## Work instructions
Print the line containing "The image size" and all lines after it to the end of the records below, exactly as written. No pictures.

## Records for processing
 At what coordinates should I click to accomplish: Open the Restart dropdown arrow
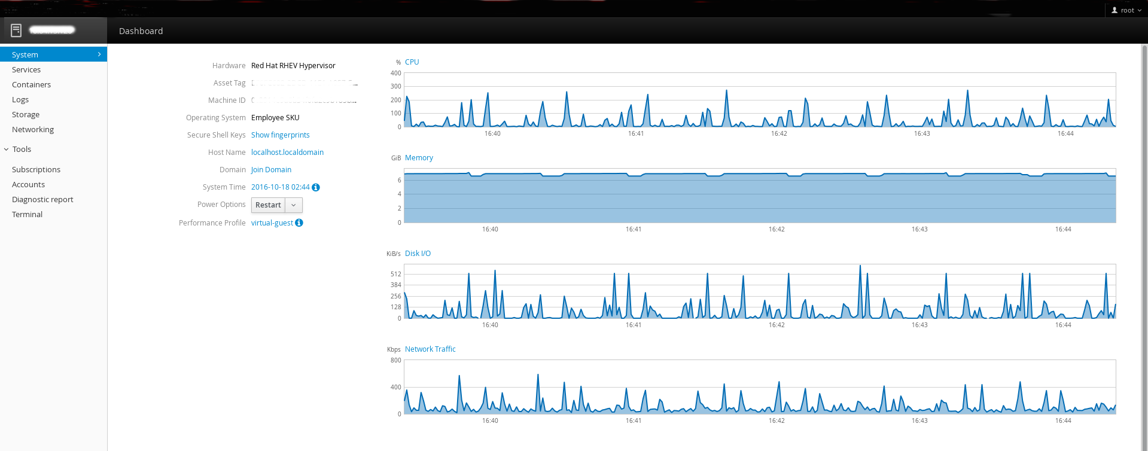(294, 205)
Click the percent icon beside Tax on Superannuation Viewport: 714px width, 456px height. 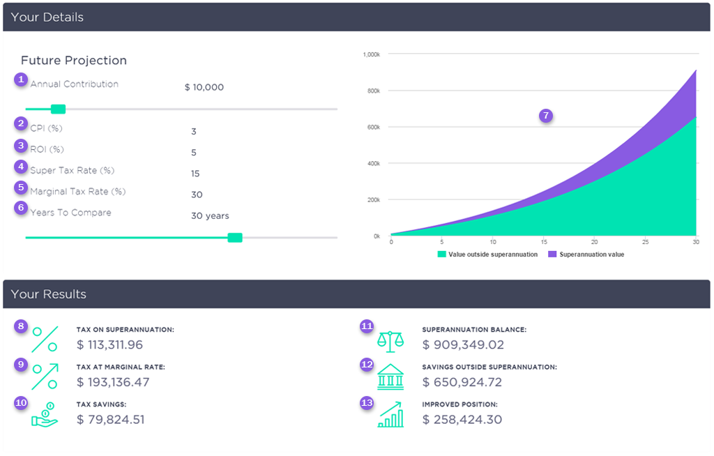click(x=45, y=339)
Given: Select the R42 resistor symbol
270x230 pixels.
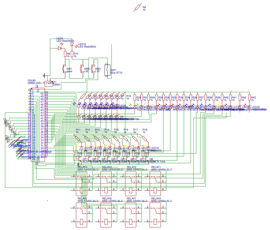Looking at the screenshot, I should pyautogui.click(x=240, y=98).
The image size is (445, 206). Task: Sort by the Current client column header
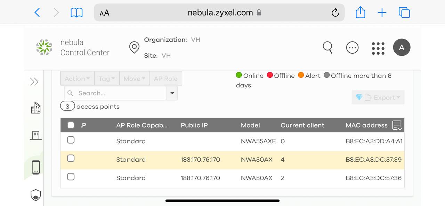pyautogui.click(x=302, y=125)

## Answer box
The image size is (445, 206). Task: Sort by the Current client column header
pyautogui.click(x=302, y=125)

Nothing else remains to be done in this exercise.